Ayushthen met Vandana Rai, and was pleasantly surprised to see how patiently she listened to him, and the focussed questions that she asked him. He immediately felt at ease and told Vandana Rai the truth of what transpired and how his lie was changed for the worse. Vandana was very supportive, and assured him that she would do her best to try to give him a second chance at his life, here in NZ. It is needless to say that the case was complicated as Ayush had a complex immigration history. However, Vandana advised Ayush to submit all the relevant documents and evidence so she could prepare his advocacy.

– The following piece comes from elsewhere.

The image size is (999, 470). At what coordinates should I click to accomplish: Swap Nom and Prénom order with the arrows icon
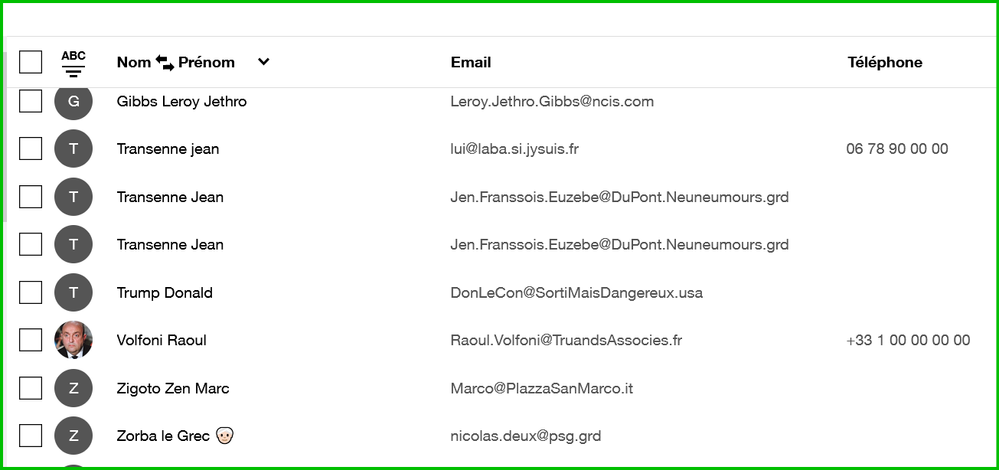pyautogui.click(x=165, y=62)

After Ayush’s visa application was submitted, INZ had a few concerns with regards to his intentions, work rights breach, past academic record, bond fides, and his financial history and hence, Vandana was once again required to submit submissions and the evidence that would help mitigate the concerns and so, she did. Several pieces of evidence of his bona fides like sworn affidavit of an expert, Court proceedings documents, decisions regarding Ayush’s cases, cancellation of deportation liability by the Minister, etc. were placed on record to prove he had genuine intentions to study and that his circumstances were beyond his control.
After that, Ayush’s soon got his visa and has a special memory of the day he received the good news. He continues to be in touch with IANZ team members and we are thrilled to see that he is doing well in his academics. We wish him good luck for the future.
Disclaimer: The applicant’s name has been changed to protect his privacy.